Durante a pandemia da covid-19, entre 2019 e 2021, todos os países, exceto a Irlanda, a Islândia, a Suécia, a Noruega, a Dinamarca e a Bélgica, registaram um declínio na esperança de vida, com a Grécia e a Inglaterra a registarem as maiores quedas.
O crescimento da esperança de vida entre 1990 e 2011 deveu-se a melhorias nos países que combateram os fatores de risco das doenças cardíacas e do cancro.
No entanto, as mortes devidas a doenças cardíacas foram um dos principais motores do abrandamento do crescimento da esperança de vida de 2011 a 2019, coincidindo com o aumento dos níveis de Índice de Massa Corporal (IMC) e a elevada exposição a dietas pobres e a uma atividade física reduzida.
Os países que melhor mantiveram os ganhos na esperança de vida após 2011, nomeadamente a Noruega, a Islândia, a Suécia, a Dinamarca e a Bélgica, mantiveram ou aumentaram a esperança de vida mesmo durante a pandemia. Os investigadores afirmaram que os países que “melhor mantiveram” as melhorias na esperança de vida tiveram menos mortes por doenças cardíacas e cancro.
Segundo os investigadores, os resultados evidenciam a necessidade de políticas governamentais mais fortes para combater a obesidade e aumentar os níveis de atividade física.
“Os avanços na saúde pública e na medicina no século XX significaram que a esperança de vida na Europa melhorou ano após ano, mas já não é esse o caso”, frisou ao jornal britânico Nicholas Steel, investigador principal da Escola de Medicina de Norwich.
Segundo Nicholas Steel, os investigadores descobriram “que as mortes por doenças cardiovasculares foram o principal fator de redução da melhoria da esperança de vida entre 2011 e 19. Sem surpresa, a pandemia de covid foi responsável pelas reduções na esperança de vida observadas entre 2019-21”.
Países como a Noruega, a Islândia, a Suécia, a Dinamarca e a Bélgica mantiveram uma melhor esperança de vida após 2011 e registaram uma redução dos danos decorrentes dos principais riscos de doenças cardíacas, ajudados por políticas governamentais.
○ ○ ○ ○ ○
Tarefa A =>
Responda às perguntas com base no texto sobre a esperança de vida na Europa:
(i) Que países registaram as maiores quedas na esperança de vida durante a pandemia?
(ii) A que se deveu o crescimento da esperança de vida entre 1990 e 2011?
(iii) Que cargo ocupa Nicholas Steel?
Tarefa B => Extraia do texto sobre a esperança de vida o trecho que começa em "No entanto, as" e vai até "de atividade física.", inclusive.

Dados fornecidos =>
○ ○ ○ ○ ○
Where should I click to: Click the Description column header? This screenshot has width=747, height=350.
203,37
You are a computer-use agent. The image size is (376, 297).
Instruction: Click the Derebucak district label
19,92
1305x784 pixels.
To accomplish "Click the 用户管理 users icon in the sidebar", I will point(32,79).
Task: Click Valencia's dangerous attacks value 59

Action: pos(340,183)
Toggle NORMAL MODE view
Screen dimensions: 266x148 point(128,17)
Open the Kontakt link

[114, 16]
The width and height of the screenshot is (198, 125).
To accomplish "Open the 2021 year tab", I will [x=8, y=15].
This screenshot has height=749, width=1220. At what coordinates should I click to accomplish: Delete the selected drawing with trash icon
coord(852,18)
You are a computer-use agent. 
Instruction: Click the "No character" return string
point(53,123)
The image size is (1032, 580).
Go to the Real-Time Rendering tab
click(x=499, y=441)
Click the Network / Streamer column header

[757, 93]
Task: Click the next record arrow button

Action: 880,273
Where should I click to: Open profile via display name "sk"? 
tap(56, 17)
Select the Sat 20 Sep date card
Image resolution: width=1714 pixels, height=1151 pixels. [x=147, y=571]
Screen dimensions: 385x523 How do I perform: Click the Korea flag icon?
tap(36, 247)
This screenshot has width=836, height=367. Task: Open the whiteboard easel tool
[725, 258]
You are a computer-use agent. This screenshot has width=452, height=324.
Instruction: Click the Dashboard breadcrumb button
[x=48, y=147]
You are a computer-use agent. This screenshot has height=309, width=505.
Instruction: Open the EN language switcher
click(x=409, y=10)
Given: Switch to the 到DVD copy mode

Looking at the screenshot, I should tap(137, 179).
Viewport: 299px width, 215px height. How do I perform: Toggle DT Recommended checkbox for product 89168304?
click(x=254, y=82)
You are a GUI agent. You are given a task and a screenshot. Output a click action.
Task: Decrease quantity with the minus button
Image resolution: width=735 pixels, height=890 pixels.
○ ○ ○ ○ ○
Resolução A =>
(i) A Grécia e a Inglaterra.
(ii) A melhorias nos países que combateram os fatores de risco das doenças cardíacas e do cancro.
(iii) É investigador principal da Escola de Medicina de Norwich.

Resolução B =>
No entanto, as mortes devidas a doenças cardíacas foram um dos principais motores do abrandamento do crescimento da esperança de vida de 2011 a 2019, coincidindo com o aumento dos níveis de Índice de Massa Corporal (IMC) e a elevada exposição a dietas pobres e a uma atividade física reduzida.
Os países que melhor mantiveram os ganhos na esperança de vida após 2011, nomeadamente a Noruega, a Islândia, a Suécia, a Dinamarca e a Bélgica, mantiveram ou aumentaram a esperança de vida mesmo durante a pandemia. Os investigadores afirmaram que os países que “melhor mantiveram” as melhorias na esperança de vida tiveram menos mortes por doenças cardíacas e cancro.
Segundo os investigadores, os resultados evidenciam a necessidade de políticas governamentais mais fortes para combater a obesidade e aumentar os níveis de atividade física.